==== Supplied data ====

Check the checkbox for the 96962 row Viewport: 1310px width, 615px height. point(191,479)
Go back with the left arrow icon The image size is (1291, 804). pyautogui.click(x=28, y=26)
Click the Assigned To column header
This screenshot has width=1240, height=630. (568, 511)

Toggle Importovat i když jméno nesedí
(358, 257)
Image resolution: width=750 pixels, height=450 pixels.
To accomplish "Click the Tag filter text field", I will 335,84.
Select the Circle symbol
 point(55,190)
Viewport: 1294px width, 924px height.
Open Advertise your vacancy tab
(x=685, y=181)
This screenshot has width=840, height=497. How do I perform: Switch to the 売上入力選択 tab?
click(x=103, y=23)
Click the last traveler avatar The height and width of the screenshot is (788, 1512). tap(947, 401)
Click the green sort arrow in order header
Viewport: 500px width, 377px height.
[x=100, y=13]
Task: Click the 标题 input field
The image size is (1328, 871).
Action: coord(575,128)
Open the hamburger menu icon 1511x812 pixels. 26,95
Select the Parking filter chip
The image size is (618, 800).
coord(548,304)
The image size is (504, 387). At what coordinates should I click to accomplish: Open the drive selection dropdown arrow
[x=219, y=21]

====

Task prompt:
Pull out each line of the listing that holds the string "field".

Answer below:
To accomplish "Click the Tag filter text field", I will 335,84.
Task: Click the 标题 input field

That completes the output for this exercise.